[Collected data]

════════════════════

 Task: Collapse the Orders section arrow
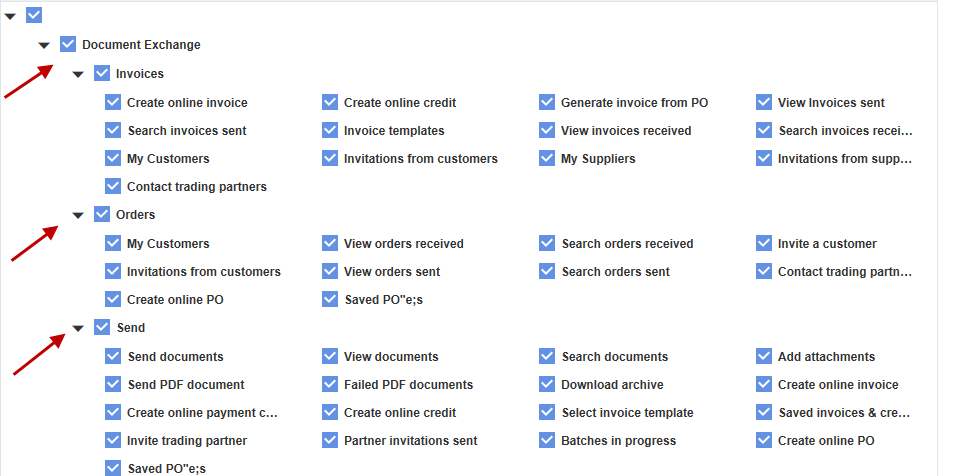(x=78, y=215)
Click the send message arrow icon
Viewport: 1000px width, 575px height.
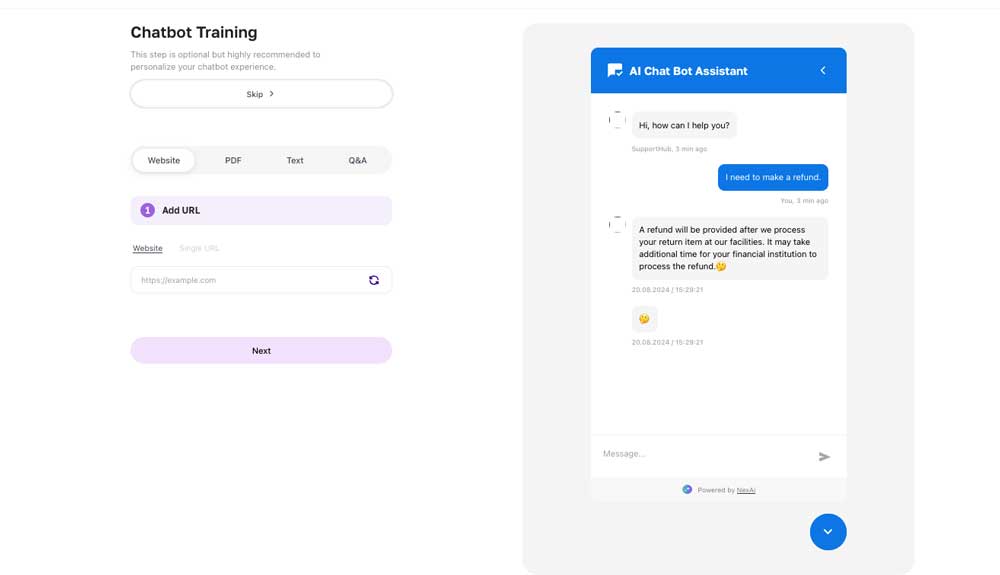[x=824, y=457]
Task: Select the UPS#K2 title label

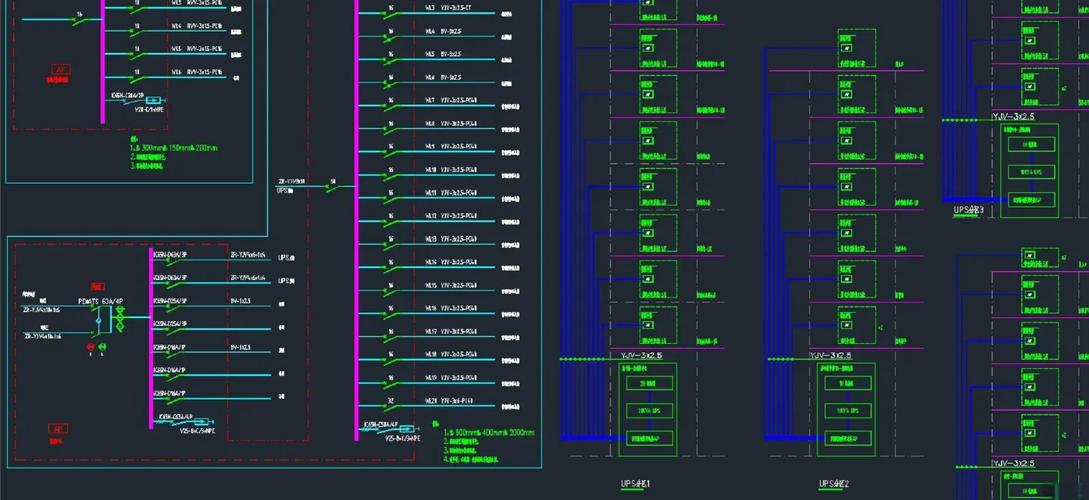Action: [834, 484]
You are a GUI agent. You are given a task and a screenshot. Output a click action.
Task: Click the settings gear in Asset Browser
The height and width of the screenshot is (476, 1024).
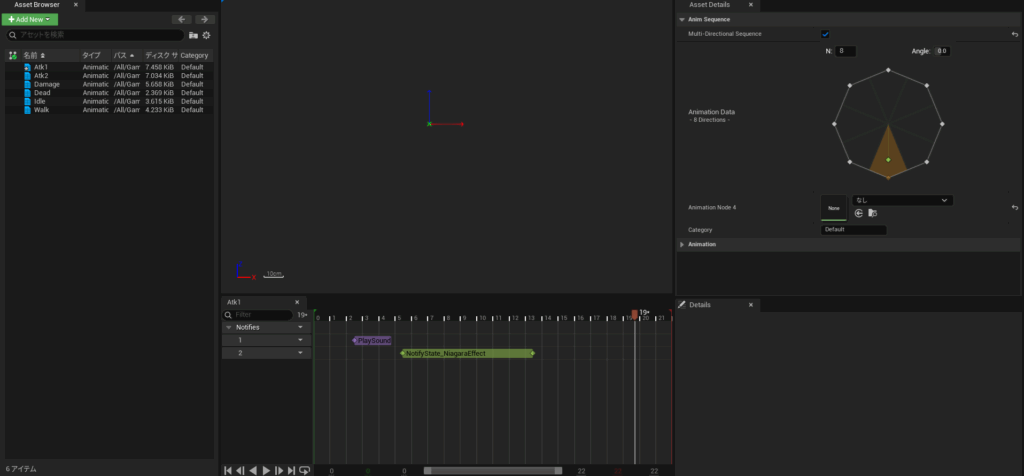206,35
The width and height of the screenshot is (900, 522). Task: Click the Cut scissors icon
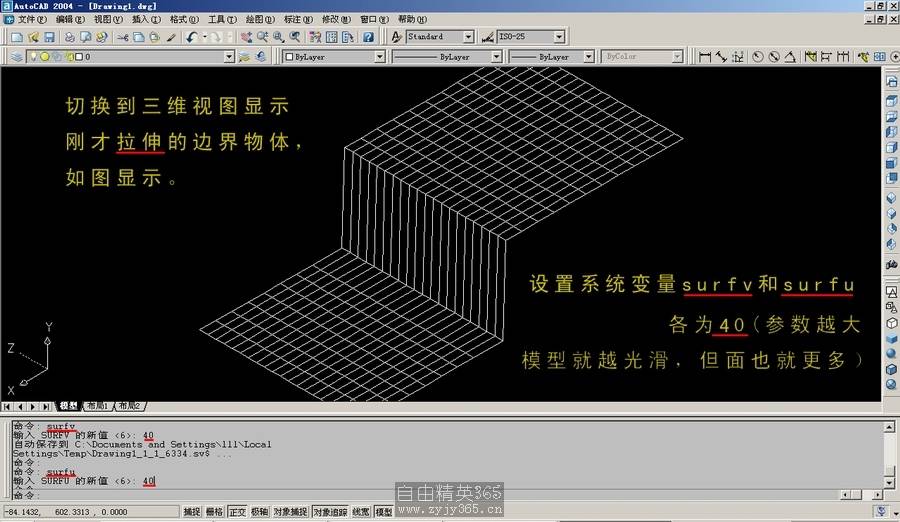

════════════════════

Go through the data above and transcribe it in full, omitting any image.

Your solution:
 Task: Collapse the Orders section arrow
(x=78, y=215)
Click the send message arrow icon
Viewport: 1000px width, 575px height.
[x=824, y=457]
Task: Select the UPS#K2 title label

Action: [834, 484]
You are a GUI agent. You are given a task and a screenshot. Output a click action.
Task: Click the settings gear in Asset Browser
The height and width of the screenshot is (476, 1024).
206,35
The width and height of the screenshot is (900, 522). Task: Click the Cut scissors icon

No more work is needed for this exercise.